Premières poursuites judiciaires
Djilali Hadjadj s’intéresse d’abord aux dysfonctionnements dans le secteur de la santé, du marché des médicaments, celui des vaccins et des appareils médicaux. « La mafia du médicament m’effrayait mais je pensais qu’elle existait uniquement dans certains pays européens et je la découvre chez nous », raconte-t-il.
En 1995, il publie une enquête sur le marché des vaccins. « J’ai découvert des horreurs : on achetait des vaccins aux prix forts. Non seulement, ils se remplissaient les poches mais ils achetaient des produits qui n’étaient pas du tout conformes. Cela voulait dire que 800 000 nouveau-nés se retrouvaient sans couverture vaccinale et ainsi exposés aux maladies les plus effroyables », explique-t-il. Ses enquêtes lui valent des poursuites judiciaires qui ont duré plusieurs années. Mais pas seulement…
Harcèlement, intimidations et menaces de mort
Enquêter dans l’Algérie des années 1990, pendant la décennie noire du terrorisme, exposait le journaliste à toutes sortes de dangers. « Les gens étaient vraiment vaches ! Et il y a eu une période très difficile pour moi et pour les miens », se souvient Djilali Hadjadj.
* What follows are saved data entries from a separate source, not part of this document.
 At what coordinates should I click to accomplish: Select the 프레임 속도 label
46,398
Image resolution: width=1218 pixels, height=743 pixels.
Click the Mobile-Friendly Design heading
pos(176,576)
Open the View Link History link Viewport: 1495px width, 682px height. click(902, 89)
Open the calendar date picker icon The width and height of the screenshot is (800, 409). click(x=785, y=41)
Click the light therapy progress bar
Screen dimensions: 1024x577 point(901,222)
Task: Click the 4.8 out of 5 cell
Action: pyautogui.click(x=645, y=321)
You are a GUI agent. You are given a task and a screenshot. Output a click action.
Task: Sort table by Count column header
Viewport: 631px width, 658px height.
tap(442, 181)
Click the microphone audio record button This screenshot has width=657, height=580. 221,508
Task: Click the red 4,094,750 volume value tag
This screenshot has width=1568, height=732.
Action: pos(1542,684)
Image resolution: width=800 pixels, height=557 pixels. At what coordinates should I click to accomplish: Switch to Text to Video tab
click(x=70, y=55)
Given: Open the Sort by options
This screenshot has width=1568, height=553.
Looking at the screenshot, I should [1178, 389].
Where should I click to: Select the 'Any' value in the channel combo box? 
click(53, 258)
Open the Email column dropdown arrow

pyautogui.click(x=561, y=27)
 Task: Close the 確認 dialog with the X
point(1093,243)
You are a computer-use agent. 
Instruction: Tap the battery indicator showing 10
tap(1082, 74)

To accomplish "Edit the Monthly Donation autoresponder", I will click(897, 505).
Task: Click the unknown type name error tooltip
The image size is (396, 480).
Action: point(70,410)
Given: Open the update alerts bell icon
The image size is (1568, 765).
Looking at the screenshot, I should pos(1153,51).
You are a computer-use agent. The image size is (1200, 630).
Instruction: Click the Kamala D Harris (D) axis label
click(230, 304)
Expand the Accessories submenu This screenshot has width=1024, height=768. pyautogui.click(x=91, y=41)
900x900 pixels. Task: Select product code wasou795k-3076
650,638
Au milieu des années 1990, des agents de la police se sont rendus à l’établissement scolaire où enseignait sa femme et ont demandé son dossier. Ils se sont déplacés également au lycée Amara Rachid pour chercher le dossier de sa fille.
En 1996, la brigade antiterroriste de la police s’est rendue à son domicile vers 22 heures. Motif ? Chercher son fils, âgé alors de 14 ans, pour une affaire de soutien au terrorisme. « Ça faisait partie des intimidations et des menaces. Ma femme a été virée de l’Éducation nationale début des années 2000 », explique-t-il. Quand il déposa plainte contre X après avoir reçu des menaces de mort, la réponse de la police était intrigante : « Non, on vous connaît, ça n’a rien à avoir avec le terrorisme ». Avec le temps, ce père de trois enfants se dit : « On n’a pas le droit d’avoir une famille quand on mène un combat pareil ».
Fin de sa collaboration avec El Watan
La vie n’a pas été toujours facile pour Djilali Hadjadj. Mais ça n’a pas altéré sa détermination. Bien au contraire. En mars 1999, il publia "Corruption et démocratie en Algérie" (réédité en 2001). Un livre où il évoque les mécanismes de la corruption "à l’algérienne" depuis l’indépendance avec le " trésor du FLN" jusqu’à la fin des années 1990. « Il a été édité en France parce que personne n’a voulu l’éditer ici », dit-il. Le groupe Hachette a pu commercialiser la deuxième édition en Algérie. « J’avais fait des séances de vente-dédicace dans des librairies. Et j’avais l’impression que quelqu’un pouvait rentrer pour me tirer dessus. C’était le cauchemar de ma vie », avoue-t-il.
Après la sortie du livre et une série d’interviews, la direction d’El Watan mit fin à la collaboration avec Djilali Hadjadj (en novembre 1999). Il dit se poser toujours la question sur les raisons ayant motivé une telle décision, même s’il apporte une certaine réponse dans la deuxième édition de "Corruption et démocratie". « Ça a été en tout cas une blessure terrible sur le plan professionnel, au moment où je ne m’y attendais pas », assure-t-il. rnMais « ce qui ne tue pas, rend plus fort ». Cette phrase culte de Nietzsche dans "Le crépuscule des idoles" peut s’appliquer parfaitement au parcours, semé d’embûches, de ce militant anti-corruption. Il intègre alors Le Soir d’Algérie où il anime depuis plus de dix ans deux pages hebdomadaires, l’une consacrée aux retraités, et l’autre à la corruption en Algérie et dans le monde.